__What this task involves__. Please copy exactly the part of the records below that opens with the line containing "You are a GUI" and closes with the line containing "Image resolution: width=578", leaving out any pictures.

__Provided entries__.
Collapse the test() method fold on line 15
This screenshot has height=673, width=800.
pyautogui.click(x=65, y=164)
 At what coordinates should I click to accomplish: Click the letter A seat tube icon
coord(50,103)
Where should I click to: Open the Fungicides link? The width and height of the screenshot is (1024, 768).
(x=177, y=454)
==
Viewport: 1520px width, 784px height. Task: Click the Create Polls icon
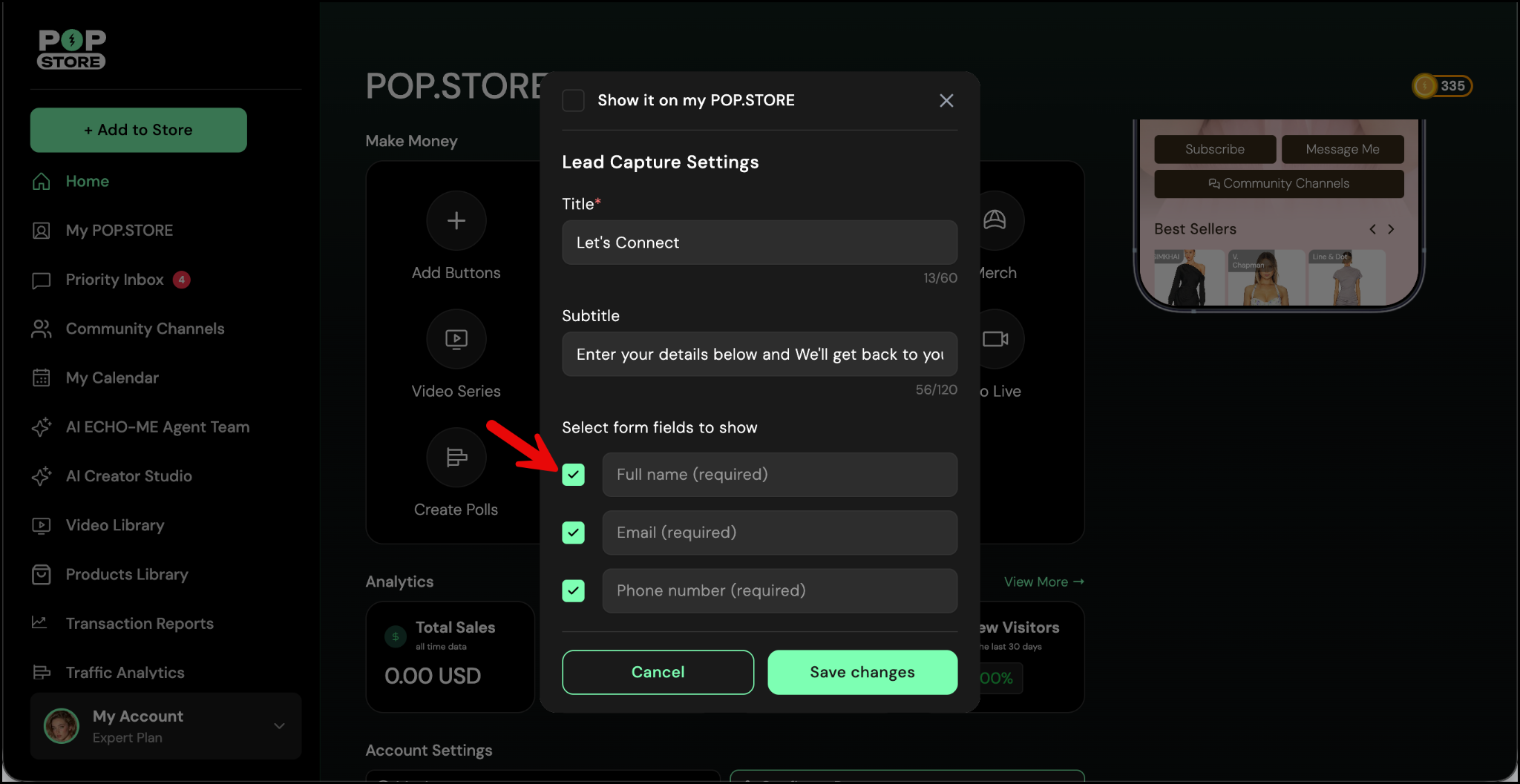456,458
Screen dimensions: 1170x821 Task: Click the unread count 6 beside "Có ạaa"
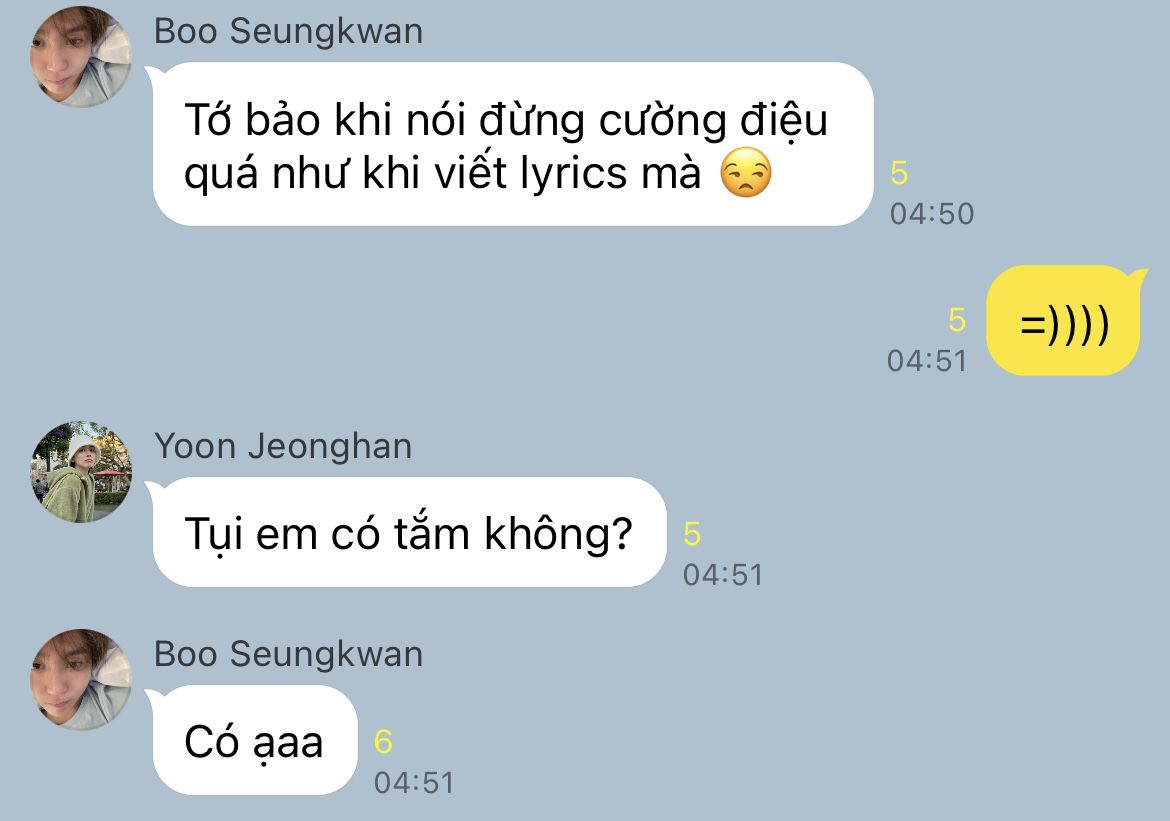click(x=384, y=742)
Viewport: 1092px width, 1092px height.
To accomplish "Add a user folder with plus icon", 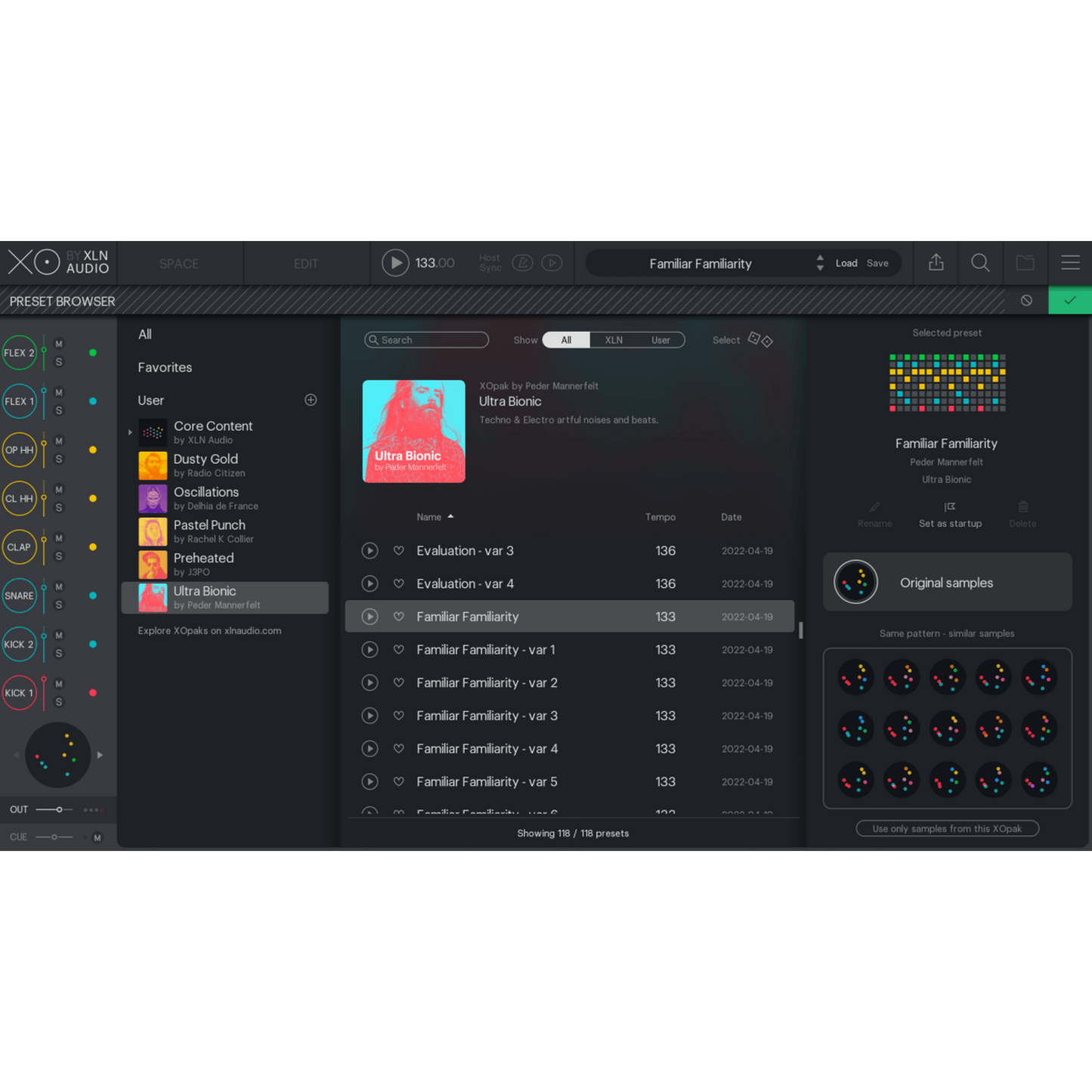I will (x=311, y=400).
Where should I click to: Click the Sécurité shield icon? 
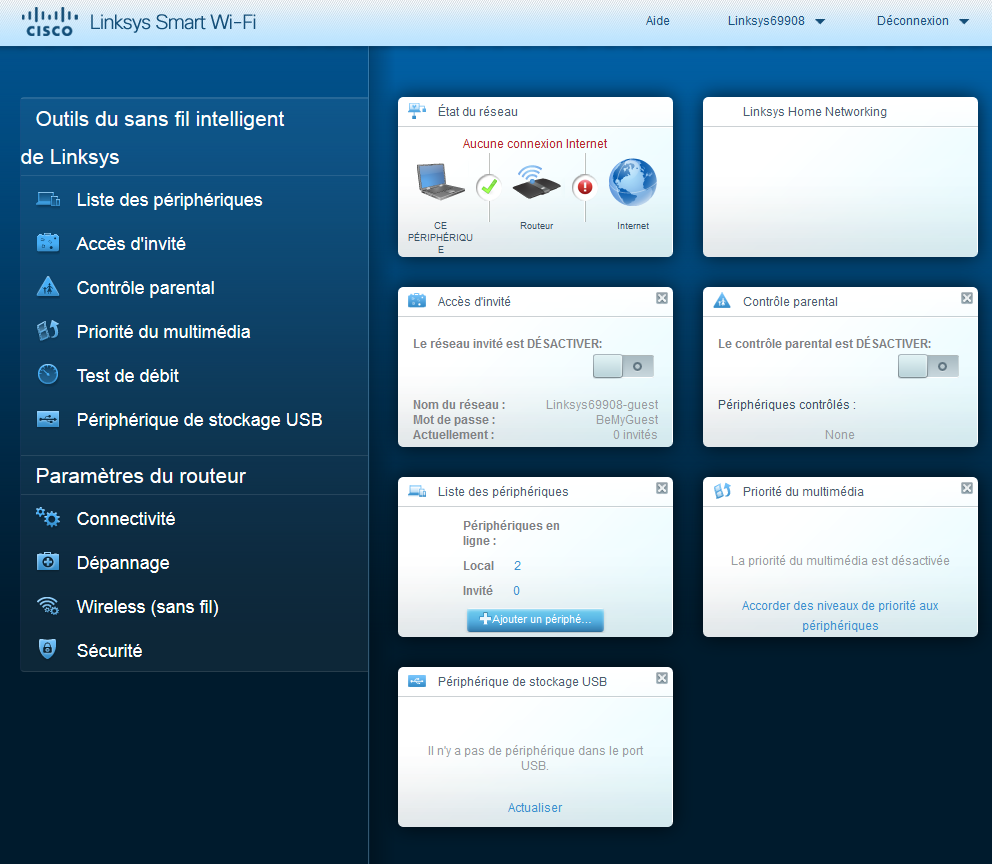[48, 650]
* * *
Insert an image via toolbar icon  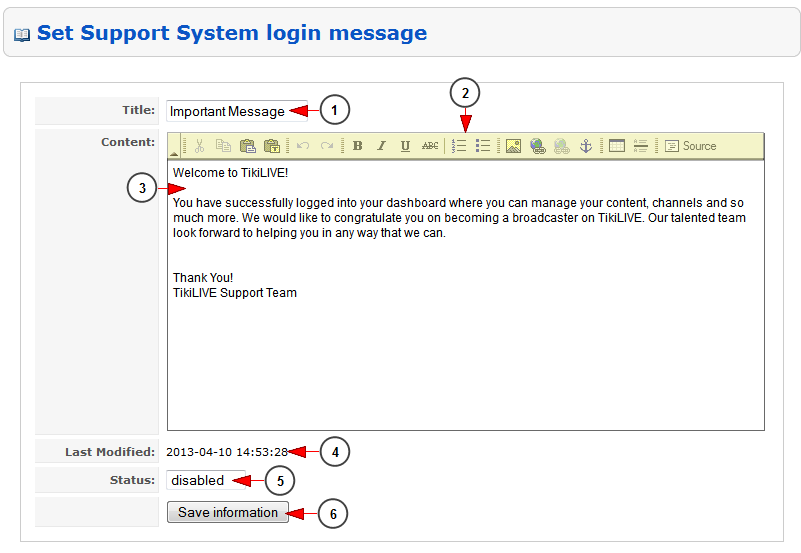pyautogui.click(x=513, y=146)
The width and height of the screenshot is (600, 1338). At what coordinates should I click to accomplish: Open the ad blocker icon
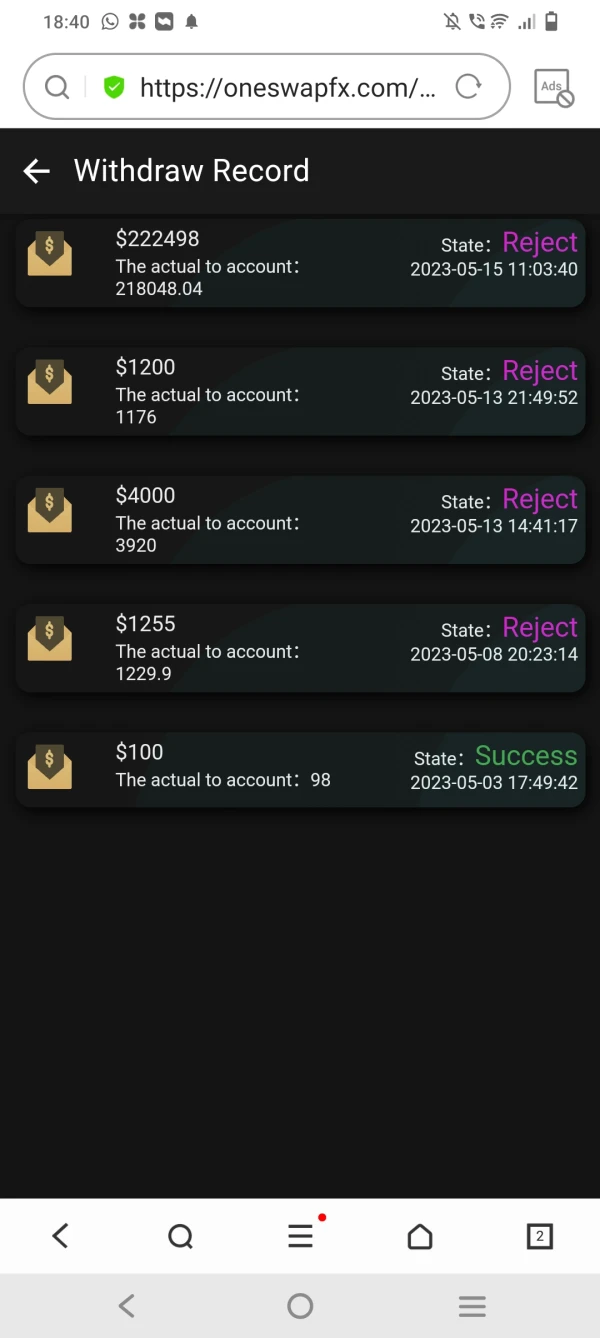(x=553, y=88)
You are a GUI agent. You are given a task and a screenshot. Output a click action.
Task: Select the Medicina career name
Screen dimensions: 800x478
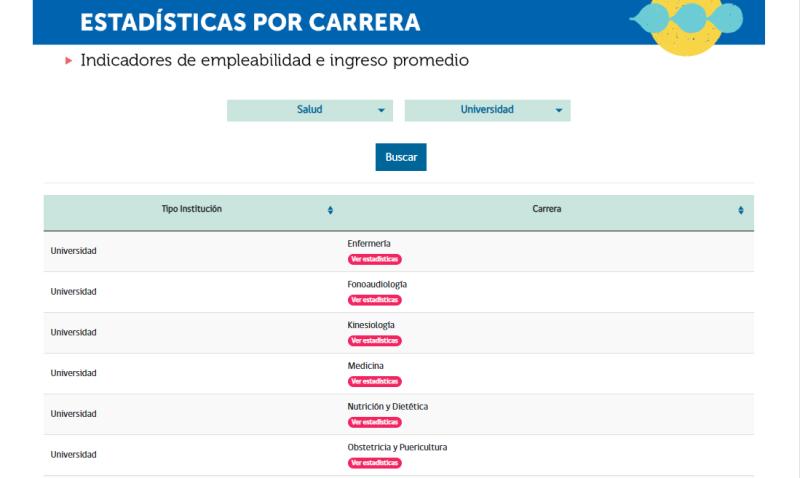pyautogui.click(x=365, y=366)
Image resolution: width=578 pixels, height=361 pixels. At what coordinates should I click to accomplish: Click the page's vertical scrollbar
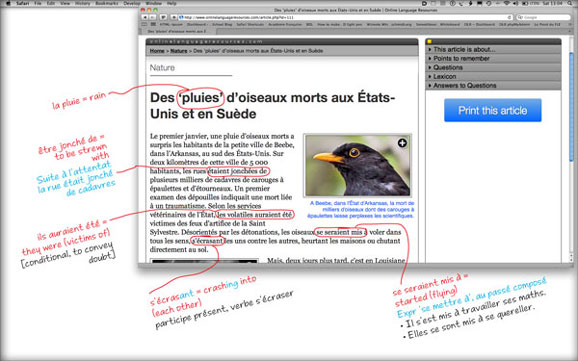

__Response__.
You are a GUI agent. You are given a task and a screenshot. Output a click action.
Task: Select the Medicina career name
Screen dimensions: 800x478
pyautogui.click(x=365, y=366)
Image resolution: width=578 pixels, height=361 pixels. At what coordinates should I click to accomplish: Click the page's vertical scrollbar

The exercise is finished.